§ SELECTED EXTRACT:

######

The 1968 Act revealed attitudes in the ruling political circles which showed that the views of Conservatives and Labour figures differed very little when it came to the position of immigration.  The cabinet minister and political diarist, Richard Crossman noted that only one Labour minister,  the Commonwealth minister George Thomas, objected to the proposed legislation on the grounds that “would in effect discriminate against the Asians from East Africa because of their colour.” Thomas complained that, “This would contradict all that we had said on the subject.”  The Labour Home Secretary, and later prime minister, James Callaghan, had no truck with this.  Crossman noted in his diary that, “Jim arrived with the air of a man whose mind was made up. He wasn’t going to tolerate any of this bloody liberalism.”

The Commonwealth Immigration Act was now in place.  Though modified by the passing of a further Immigration Act in 1971, the principle that immigration law could discriminate against people on the basis of their ethnicity, was as solid as a rock, and that this continued to apply to groups of black and Asian citizens who had other attributes of British citizenship.

It might have been the case that British Labour politicians felt justified in bringing racially discriminatory principles into the heart of immigration and nationality law because the public debate at that time had become so polarised around the issue of ‘coloured immigration’ that some sort of concession of the patriality type had become necessary. Some no doubt took the view that once the poison had been drained then the famed British tolerance would begin to kick in and new standards of justice applied to the newcomers. In fact, rather than contain and reduce the problem of racist antagonism to immigration, the 1968 Act only increased the intensity of the public appetite for more measures of this type.

Anniversary number two: ‘Rivers of Blood’

This is the point where we have to mention the second anniversary to be marked during the course of the current year: that of Enoch Powell’s ‘Rivers of Blood’ speech.

######

Saved entries:
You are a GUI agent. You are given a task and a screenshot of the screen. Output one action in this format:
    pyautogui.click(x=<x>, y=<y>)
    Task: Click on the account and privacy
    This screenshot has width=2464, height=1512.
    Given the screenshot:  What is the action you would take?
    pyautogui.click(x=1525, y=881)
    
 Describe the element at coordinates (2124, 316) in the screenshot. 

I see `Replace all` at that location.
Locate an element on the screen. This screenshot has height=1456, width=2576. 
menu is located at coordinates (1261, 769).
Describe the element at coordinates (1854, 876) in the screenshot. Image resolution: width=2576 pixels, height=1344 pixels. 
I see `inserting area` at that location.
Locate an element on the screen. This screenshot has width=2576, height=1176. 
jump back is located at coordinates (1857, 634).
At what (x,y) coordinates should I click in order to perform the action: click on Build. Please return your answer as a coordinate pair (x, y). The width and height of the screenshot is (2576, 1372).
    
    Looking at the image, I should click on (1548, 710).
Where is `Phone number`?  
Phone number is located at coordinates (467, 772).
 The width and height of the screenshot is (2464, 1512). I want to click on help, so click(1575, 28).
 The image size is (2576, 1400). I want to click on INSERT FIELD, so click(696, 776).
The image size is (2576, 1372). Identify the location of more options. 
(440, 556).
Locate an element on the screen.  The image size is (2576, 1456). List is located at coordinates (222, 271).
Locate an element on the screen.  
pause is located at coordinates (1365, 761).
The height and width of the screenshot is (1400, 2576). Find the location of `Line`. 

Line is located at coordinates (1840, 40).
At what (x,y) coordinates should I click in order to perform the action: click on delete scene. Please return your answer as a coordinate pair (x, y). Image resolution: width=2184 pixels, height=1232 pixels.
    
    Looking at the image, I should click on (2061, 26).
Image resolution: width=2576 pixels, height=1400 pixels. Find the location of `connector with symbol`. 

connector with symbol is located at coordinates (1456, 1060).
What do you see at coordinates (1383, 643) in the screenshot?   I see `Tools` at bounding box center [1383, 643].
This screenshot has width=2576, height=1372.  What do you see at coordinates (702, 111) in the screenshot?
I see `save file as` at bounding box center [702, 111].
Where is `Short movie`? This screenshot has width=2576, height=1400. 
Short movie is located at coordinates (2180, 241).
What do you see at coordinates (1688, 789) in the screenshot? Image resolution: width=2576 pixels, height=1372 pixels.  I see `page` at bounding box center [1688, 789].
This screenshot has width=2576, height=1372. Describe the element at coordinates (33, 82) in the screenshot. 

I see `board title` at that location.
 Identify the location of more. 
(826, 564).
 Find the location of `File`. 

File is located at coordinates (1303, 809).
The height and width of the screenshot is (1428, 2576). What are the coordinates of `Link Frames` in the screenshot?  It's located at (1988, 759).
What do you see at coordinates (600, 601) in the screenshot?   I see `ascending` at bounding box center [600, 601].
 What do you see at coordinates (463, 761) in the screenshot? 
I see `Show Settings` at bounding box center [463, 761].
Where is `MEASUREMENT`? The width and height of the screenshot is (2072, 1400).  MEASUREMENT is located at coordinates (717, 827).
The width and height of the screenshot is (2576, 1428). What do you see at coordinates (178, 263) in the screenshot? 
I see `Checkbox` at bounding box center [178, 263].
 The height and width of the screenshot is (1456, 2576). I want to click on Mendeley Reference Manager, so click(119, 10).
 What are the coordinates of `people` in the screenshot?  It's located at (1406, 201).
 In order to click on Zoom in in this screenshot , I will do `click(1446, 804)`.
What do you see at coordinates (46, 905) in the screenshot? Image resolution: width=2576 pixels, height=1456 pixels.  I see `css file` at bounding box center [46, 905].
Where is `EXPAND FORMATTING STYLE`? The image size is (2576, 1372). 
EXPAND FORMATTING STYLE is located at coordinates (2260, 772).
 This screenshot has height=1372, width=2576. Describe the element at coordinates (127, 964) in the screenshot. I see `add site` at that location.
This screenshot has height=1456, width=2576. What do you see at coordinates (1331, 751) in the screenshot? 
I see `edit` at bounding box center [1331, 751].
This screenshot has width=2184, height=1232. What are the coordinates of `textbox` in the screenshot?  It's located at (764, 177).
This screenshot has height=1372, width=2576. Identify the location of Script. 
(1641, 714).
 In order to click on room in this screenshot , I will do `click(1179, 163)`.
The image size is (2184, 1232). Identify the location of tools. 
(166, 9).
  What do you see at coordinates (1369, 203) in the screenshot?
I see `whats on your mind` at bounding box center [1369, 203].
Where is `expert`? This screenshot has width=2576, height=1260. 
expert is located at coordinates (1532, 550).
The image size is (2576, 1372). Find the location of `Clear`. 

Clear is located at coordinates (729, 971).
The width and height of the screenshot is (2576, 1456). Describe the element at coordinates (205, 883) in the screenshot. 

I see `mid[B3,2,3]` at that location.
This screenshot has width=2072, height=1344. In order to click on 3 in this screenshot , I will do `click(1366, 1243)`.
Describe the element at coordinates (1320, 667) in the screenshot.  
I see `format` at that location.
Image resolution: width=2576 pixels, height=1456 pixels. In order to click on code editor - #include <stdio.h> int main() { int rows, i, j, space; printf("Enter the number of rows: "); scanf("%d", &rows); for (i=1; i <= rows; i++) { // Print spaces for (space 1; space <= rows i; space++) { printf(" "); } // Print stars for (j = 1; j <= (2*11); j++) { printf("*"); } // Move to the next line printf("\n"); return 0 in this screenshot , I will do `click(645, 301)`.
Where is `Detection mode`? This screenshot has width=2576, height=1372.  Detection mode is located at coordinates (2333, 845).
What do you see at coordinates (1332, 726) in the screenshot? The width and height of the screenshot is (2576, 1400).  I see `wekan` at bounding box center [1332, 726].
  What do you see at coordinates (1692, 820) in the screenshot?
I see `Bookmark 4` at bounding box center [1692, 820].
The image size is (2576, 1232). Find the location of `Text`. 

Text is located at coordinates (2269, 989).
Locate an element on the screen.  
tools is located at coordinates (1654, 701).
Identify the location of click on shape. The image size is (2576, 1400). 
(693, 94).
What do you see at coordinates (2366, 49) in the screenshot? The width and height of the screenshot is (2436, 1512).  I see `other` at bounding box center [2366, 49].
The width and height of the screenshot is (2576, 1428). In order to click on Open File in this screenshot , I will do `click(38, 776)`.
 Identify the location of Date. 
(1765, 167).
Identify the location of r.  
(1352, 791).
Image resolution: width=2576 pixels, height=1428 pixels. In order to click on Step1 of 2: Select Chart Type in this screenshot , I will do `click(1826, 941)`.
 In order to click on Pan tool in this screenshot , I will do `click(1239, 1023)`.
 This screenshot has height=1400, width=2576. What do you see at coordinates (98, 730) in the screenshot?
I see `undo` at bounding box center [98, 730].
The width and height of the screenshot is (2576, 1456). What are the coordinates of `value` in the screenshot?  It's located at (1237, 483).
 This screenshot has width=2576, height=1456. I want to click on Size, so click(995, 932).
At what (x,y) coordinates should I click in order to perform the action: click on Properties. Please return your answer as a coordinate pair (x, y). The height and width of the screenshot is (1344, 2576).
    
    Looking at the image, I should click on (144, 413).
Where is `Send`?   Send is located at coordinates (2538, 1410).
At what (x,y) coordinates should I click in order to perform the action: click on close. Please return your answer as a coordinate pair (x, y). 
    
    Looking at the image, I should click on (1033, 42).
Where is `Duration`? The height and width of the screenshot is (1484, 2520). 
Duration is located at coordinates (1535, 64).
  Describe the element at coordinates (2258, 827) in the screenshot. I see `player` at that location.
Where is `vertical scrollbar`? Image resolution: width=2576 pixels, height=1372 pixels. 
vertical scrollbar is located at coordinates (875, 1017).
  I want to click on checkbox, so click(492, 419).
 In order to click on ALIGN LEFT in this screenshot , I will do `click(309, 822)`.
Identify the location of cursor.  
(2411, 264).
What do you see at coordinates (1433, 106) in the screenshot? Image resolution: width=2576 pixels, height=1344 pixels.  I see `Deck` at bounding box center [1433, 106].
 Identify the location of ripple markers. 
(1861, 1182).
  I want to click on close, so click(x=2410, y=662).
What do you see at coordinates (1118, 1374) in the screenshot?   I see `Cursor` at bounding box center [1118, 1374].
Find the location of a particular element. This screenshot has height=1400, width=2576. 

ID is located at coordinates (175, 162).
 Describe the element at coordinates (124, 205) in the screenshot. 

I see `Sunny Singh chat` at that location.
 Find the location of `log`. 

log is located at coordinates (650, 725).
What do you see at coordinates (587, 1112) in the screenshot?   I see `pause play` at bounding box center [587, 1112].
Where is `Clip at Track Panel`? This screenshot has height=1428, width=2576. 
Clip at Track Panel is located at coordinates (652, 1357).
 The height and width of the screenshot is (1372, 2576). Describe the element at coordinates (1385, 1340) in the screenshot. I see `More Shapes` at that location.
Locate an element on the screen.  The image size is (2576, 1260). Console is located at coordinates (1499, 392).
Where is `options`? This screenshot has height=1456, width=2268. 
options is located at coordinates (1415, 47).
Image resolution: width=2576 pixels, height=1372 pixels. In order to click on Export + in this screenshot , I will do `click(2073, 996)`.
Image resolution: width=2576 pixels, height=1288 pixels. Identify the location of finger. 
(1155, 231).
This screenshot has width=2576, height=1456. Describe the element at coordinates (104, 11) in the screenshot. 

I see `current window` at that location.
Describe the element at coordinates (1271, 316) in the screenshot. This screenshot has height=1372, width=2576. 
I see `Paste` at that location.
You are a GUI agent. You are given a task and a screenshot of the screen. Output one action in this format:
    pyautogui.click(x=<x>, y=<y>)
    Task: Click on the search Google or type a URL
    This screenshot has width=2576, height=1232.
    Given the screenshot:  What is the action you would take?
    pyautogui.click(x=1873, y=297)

######

§ YOUR TASKS:
1. Name every person mentioned by name in the passage on the 1968 Act.
2. Set down the passage on the 1968 Act word for word, starting at "Anniversary number two: ‘Rivers" and ending at "of Blood’ speech.".
Work only from the passage on the 1968 Act; the records play no part.

§ ANSWERS TO THE TASKS:
1. Richard Crossman, George Thomas, James Callaghan, Enoch Powell

2.
Anniversary number two: ‘Rivers of Blood’

This is the point where we have to mention the second anniversary to be marked during the course of the current year: that of Enoch Powell’s ‘Rivers of Blood’ speech.